- [What you will do]: Repeat only the lines from the one that contains "Where should I" through the final line of the listing below, exactly, please, without pictures.

- [Given information]:
* * * * *

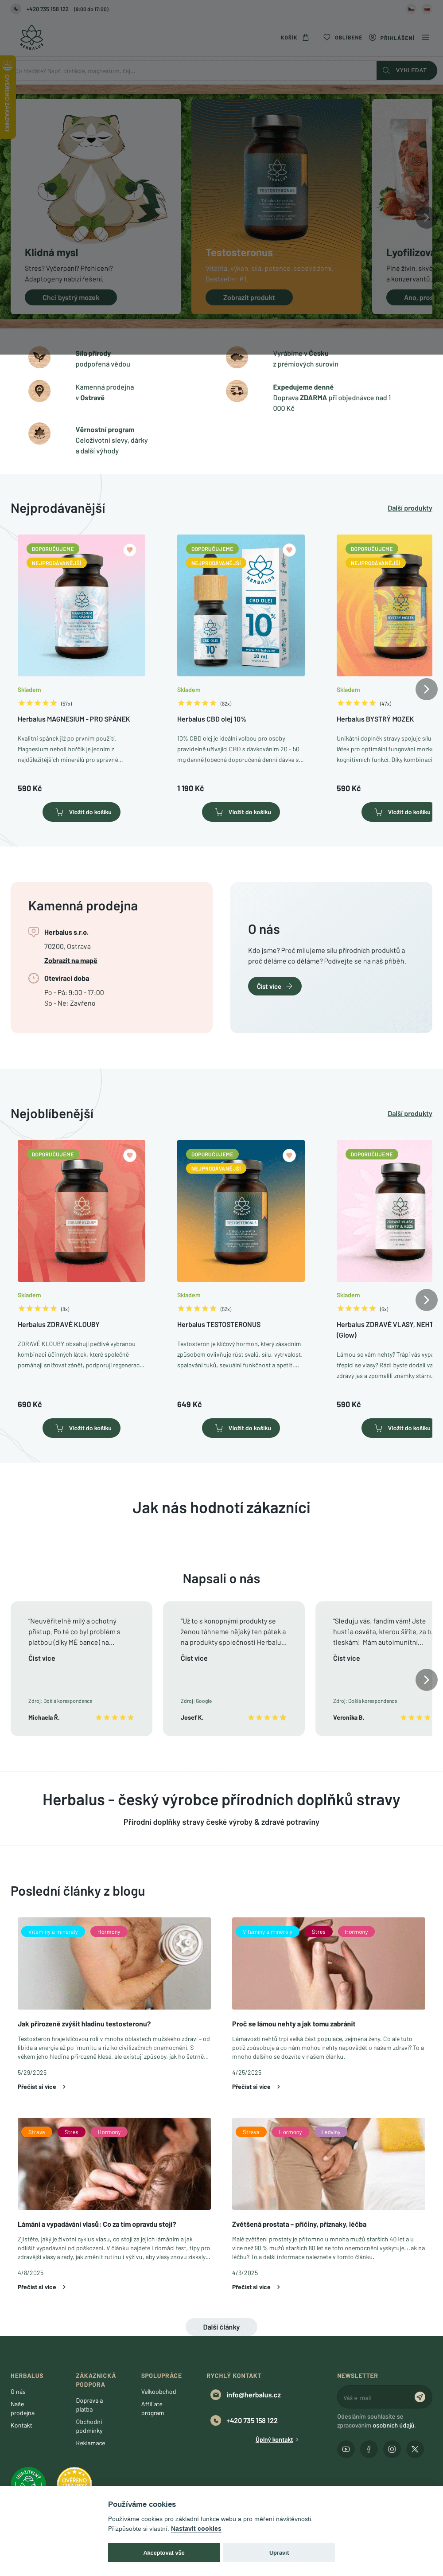Image resolution: width=443 pixels, height=2576 pixels.
Task: Toggle favorite heart on Herbalus MAGNESIUM product
Action: pos(129,549)
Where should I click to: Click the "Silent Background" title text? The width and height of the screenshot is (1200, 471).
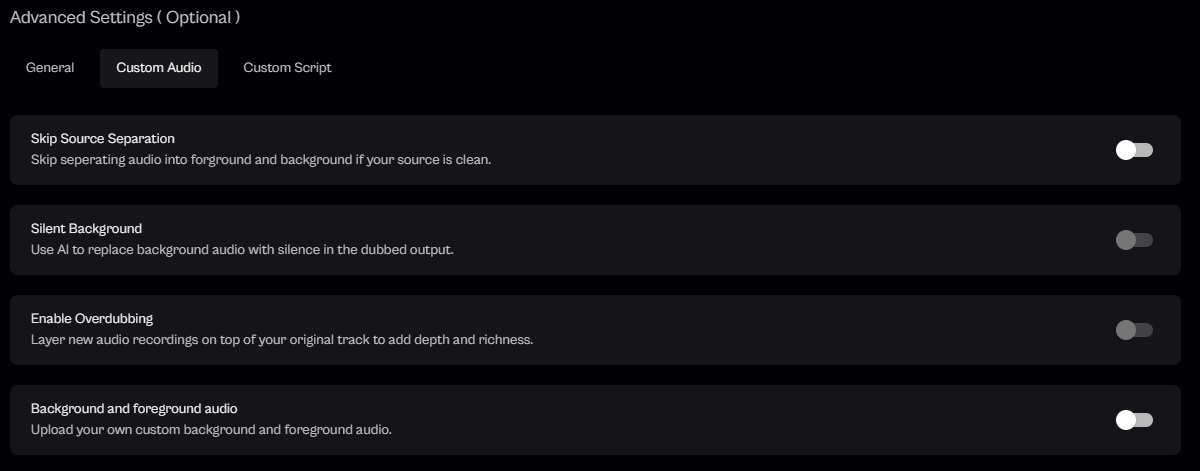click(86, 228)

* * * * *

- [Answer box]:
Where should I click to: Click the "Silent Background" title text? The width and height of the screenshot is (1200, 471).
click(86, 228)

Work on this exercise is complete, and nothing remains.